Día Jueves, 08 de Enero de 2026
El Grupo Tubos Reunidos ha revelado sus cifras del primer semestre de 2025, evidenciando cómo las crecientes barreras al comercio internacional y las políticas arancelarias, especialmente las impuestas por Estados Unidos, han influido en sus resultados.
![[Img #63946]](https://empresaexterior.com/upload/images/07_2025/2521_tubos-reunidos.jpg)
El Grupo Tubos Reunidos ha presentado un balance del primer semestre de 2025 que subraya las complejidades del actual entorno económico global. Si bien la compañía logró impulsar su cifra de negocios hasta los 205,8 millones de euros, un incremento del 19% respecto al mismo periodo del año anterior, este avance se vio empañado por un resultado negativo de explotación de 10,8 millones de euros y unas pérdidas netas consolidadas de 28,4 millones de euros. El EBITDA, por su parte, se situó en -0,7 millones de euros, una marcada diferencia con los 5,3 millones positivos del primer semestre de 2024.
La principal causa de esta contracción ha sido la imposición de aranceles del 50% al acero y aluminio por parte de la Administración estadounidense desde principios de junio. Estas medidas han paralizado la toma de decisiones de compra e inversión de distribuidores y operadores, provocando una caída del 26% en la cartera de pedidos de Tubos Reunidos en comparación con finales de 2024. Se estima que el impacto total de estos aranceles en el EBITDA del Grupo asciende a unos 15 millones de euros en los primeros seis meses del año, resultado de los costes asumidos por las tarifas, cancelaciones de clientes y el descenso en los pedidos.
Además, la depreciación del dólar frente al euro ha agravado la situación, afectando negativamente los márgenes de los pedidos ya en cartera y mermando la competitividad de las empresas europeas en general.
Ante este escenario adverso, Tubos Reunidos ha implementado una serie de medidas estratégicas. La compañía está impulsando su actividad comercial en mercados alternativos para mitigar el efecto de los aranceles en sus ventas a EE. UU., al tiempo que aplica políticas de contención de costes y medidas operativas para mejorar la eficiencia productiva.
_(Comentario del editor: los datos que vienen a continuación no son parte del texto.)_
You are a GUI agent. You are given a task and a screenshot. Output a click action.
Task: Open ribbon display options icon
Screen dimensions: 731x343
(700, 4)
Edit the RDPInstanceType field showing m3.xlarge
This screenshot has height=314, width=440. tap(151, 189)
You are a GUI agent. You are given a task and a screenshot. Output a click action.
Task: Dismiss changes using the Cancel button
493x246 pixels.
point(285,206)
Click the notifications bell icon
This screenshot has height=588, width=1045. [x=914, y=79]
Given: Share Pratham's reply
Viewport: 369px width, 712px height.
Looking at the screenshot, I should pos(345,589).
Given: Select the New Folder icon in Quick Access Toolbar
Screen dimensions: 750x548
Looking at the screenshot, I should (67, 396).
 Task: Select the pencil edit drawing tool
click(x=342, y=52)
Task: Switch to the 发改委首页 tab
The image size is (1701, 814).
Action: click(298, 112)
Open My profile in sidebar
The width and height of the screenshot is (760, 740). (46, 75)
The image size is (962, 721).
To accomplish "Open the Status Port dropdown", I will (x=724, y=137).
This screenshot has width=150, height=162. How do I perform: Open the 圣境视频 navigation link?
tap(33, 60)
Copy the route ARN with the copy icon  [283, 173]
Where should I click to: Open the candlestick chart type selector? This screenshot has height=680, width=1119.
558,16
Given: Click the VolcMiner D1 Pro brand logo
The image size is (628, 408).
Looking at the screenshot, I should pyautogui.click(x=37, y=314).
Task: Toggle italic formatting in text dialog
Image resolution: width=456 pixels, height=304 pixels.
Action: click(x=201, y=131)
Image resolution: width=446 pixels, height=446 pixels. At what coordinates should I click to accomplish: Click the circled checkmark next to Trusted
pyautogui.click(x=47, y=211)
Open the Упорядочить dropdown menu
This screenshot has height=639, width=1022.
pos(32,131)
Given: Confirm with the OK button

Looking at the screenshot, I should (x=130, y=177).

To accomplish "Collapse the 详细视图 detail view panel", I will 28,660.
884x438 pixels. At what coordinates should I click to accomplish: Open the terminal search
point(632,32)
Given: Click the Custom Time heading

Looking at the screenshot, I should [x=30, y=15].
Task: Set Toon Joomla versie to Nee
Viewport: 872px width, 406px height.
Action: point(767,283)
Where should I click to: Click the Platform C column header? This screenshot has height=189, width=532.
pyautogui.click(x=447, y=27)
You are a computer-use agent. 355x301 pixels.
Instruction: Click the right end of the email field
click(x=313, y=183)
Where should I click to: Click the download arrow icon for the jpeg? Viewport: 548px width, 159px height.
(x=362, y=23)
Un ejemplo de estas acciones es la aplicación de un Expediente de Regulación Temporal de Empleo (ERTE) en su planta de TRPT en Iruña de Oca, con una incidencia máxima del 50%.
Situación Financiera y Perspectivas
En el ámbito financiero, el Grupo ha priorizado la optimización de su tesorería. En abril de 2025, Tubos Reunidos acordó con sus entidades financieras una modificación en el calendario de vencimientos de su financiación sindicada, bono B y préstamo FASEE (SEPI). Esta renegociación ha permitido trasladar pagos de principal por un total de 27,2 millones de euros, inicialmente previstos para 2025, a los ejercicios 2026 y 2027. Esta medida busca dotar a la empresa de la liquidez necesaria para afrontar las incertidumbres del mercado.
La gestión del capital circulante ha sido clave, generando un flujo de caja de explotación de 4,8 millones de euros en el semestre. Los pagos de inversión se situaron en 4,8 millones de euros. La deuda neta del Grupo al cierre del semestre alcanzó los 243,7 millones de euros, un ligero incremento respecto a los 234,3 millones registrados a finales de 2024. La tendencia a la baja de los tipos de interés en la zona euro también está contribuyendo a reducir el gasto en préstamos a tipo variable.
De cara al segundo semestre, Tubos Reunidos se mantiene cauteloso. La incertidumbre arancelaria y la evolución de los conflictos en Ucrania y Oriente Medio siguen siendo factores determinantes. La compañía está a la espera de un acuerdo en las negociaciones entre el Gobierno estadounidense y la Unión Europea, extendidas hasta el 1 de agosto, con la esperanza de que se logre reducir el impacto de los aranceles y se establezca un marco de estabilidad para la planificación a medio plazo.
Tubos Reunidos continúa su adaptación a esta realidad, buscando activamente clientes y proyectos en mercados con perspectivas positivas como Canadá, India o Arabia Saudí, y ha reforzado su presencia comercial en Europa con la apertura de una oficina en Alemania a principios de 2025. La protección de la tesorería y el control de costes e inversiones son las prioridades para estar preparados ante una esperada reactivación de la demanda.